## Exercise material
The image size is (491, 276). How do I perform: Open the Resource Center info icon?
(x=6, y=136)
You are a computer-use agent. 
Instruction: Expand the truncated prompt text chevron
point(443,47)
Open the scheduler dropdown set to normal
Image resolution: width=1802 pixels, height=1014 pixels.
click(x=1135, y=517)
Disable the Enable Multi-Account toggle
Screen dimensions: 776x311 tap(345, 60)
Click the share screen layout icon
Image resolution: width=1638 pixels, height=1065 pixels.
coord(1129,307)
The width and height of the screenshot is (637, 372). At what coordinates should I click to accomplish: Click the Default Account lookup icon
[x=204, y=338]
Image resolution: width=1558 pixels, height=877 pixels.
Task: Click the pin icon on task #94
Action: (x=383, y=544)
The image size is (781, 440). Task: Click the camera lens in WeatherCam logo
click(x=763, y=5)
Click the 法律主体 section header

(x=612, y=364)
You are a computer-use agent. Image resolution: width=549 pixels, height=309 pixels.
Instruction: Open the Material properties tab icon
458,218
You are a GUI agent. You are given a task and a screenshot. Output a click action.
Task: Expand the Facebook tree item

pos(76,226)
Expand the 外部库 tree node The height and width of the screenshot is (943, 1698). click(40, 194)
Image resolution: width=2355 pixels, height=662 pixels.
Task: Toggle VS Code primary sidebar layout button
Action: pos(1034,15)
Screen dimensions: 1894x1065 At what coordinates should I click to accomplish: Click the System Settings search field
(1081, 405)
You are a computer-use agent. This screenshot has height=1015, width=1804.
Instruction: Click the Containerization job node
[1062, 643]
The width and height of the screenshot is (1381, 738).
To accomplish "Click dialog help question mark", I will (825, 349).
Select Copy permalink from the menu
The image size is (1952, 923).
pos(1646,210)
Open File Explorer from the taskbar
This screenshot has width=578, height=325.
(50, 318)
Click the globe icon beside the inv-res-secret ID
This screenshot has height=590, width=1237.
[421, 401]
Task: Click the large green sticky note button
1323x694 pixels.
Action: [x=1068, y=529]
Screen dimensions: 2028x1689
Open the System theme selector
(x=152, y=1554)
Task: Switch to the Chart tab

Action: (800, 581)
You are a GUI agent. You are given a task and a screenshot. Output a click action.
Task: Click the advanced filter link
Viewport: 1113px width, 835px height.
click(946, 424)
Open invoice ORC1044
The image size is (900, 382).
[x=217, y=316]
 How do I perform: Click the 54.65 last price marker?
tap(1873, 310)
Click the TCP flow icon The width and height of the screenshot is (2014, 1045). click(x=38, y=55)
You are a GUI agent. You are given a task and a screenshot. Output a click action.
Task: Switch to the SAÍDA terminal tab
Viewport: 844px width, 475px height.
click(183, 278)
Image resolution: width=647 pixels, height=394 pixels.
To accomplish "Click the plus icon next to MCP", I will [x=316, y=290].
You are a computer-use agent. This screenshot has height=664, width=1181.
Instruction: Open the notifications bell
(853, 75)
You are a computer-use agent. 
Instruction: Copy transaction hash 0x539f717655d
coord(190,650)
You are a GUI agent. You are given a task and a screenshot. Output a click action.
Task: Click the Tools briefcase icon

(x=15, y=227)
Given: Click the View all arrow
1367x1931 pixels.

## What is being asked
Bring together every line in the entries that holds the string "computer".

## Exercise solution
You are a computer-use agent. 
You are a computer-use agent. Image resolution: width=549 pixels, height=309 pixels.
You are a computer-use agent. This screenshot has height=1015, width=1804.
You are a computer-use agent. This screenshot has height=664, width=1181.
You are a computer-use agent. 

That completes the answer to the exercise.